### Work instruction A
According to the text on searching ChEMBL in the browser, how many molecules does ChEMBL22_1 contain?
### Work instruction B
Reproduce the ChEMBL browser-search text from "Searching ChEMBL in" up to and including "client-side in the browser.", substituting "FastSub" for "Arthor".

### Excerpt
####################
Searching ChEMBL in the browser

A previous post (see the slidedeck from slide 40) described some of the work we have done on the development of fast substructure search, a project code-named Arthor. At the time, it ran about two orders of magnitude faster than any of the other programs benchmarked. Such speed makes possible interactive searches of large databases. That’s pretty obvious, and so rather than discuss that here, here’s something else that’s a bit more novel: interactive substructure search of moderately sized datasets, entirely client-side in the browser.

It is important to note this is not the first time that substructure search has been implemented entirely in the browser: Peter Ertl and co. developed the Wikipedia Structure Explorer which searches almost 15K structures from Wikipedia using the Actelion Java library compiled to JavaScript. However, with Arthor (also compiled to JavaScript), it is possible to search the whole of ChEMBL22_1, 1.68 million molecules, in the browser. It even works on my mid-range phone (Moto G 3rd gen, 2GB RAM), although there it is limited by memory constraints to 1.0 million molecules.

Time for the timings. Note that times quoted for the native code do not include the use of a fingerprint screen to be like-for-like with the JavaScript, where is not possible to use fingerprints for the whole of ChEMBL due to RAM constraints. The native and JavaScript times were measured on the same machine (Core i7 6900K CPU, 3.20GHz), and all are times to find the total number of hits (rather than the first 10 or 100 or whatever) using a single-thread. Phone times are for 1.0 million molecules. All times are in ms unless otherwise stated.
####################
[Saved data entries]
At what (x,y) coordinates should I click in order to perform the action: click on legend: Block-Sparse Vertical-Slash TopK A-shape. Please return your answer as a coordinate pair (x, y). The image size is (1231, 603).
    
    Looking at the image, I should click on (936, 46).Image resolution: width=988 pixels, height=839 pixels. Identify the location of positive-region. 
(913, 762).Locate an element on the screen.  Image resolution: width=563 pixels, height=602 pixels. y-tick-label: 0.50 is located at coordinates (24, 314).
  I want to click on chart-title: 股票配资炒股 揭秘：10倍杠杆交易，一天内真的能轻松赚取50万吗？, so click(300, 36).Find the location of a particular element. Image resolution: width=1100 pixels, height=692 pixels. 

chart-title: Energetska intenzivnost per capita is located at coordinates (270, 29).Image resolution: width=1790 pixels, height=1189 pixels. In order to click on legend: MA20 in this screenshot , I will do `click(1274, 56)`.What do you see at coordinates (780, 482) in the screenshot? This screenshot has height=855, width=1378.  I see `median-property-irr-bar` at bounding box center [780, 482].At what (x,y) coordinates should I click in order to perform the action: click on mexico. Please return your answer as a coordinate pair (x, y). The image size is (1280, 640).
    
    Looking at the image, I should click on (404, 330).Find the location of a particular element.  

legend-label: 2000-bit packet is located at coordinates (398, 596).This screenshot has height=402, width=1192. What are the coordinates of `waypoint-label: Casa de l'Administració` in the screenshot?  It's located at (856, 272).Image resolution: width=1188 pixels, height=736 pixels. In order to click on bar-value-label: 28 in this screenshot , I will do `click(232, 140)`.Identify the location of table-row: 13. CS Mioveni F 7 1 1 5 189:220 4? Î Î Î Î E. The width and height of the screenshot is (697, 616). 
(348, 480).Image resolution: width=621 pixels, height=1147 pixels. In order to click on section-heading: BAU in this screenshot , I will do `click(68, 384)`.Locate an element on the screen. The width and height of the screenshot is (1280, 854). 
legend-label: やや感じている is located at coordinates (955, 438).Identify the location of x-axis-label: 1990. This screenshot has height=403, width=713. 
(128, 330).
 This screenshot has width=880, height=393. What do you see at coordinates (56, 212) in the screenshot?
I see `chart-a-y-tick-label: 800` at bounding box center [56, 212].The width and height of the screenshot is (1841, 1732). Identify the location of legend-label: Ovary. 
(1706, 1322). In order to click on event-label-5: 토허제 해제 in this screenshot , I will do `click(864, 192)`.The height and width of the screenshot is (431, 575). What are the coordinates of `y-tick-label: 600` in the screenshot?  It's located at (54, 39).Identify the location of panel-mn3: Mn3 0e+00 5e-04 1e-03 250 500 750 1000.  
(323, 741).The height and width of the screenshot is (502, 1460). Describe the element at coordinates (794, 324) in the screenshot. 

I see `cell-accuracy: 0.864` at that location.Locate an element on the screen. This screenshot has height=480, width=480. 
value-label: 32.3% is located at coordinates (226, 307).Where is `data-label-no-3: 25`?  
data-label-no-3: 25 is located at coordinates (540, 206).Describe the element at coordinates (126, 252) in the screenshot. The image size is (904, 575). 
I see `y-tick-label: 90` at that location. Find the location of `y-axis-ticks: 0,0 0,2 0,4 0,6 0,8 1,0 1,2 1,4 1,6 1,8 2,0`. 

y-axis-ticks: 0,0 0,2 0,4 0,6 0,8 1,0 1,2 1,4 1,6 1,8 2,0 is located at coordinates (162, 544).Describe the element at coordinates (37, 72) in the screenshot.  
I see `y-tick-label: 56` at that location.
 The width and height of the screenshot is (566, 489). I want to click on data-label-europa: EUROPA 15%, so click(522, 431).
####################
### Expected output A
ChEMBL22_1 contains 1.68 million molecules.

### Expected output B
Searching ChEMBL in the browser

A previous post (see the slidedeck from slide 40) described some of the work we have done on the development of fast substructure search, a project code-named FastSub. At the time, it ran about two orders of magnitude faster than any of the other programs benchmarked. Such speed makes possible interactive searches of large databases. That’s pretty obvious, and so rather than discuss that here, here’s something else that’s a bit more novel: interactive substructure search of moderately sized datasets, entirely client-side in the browser.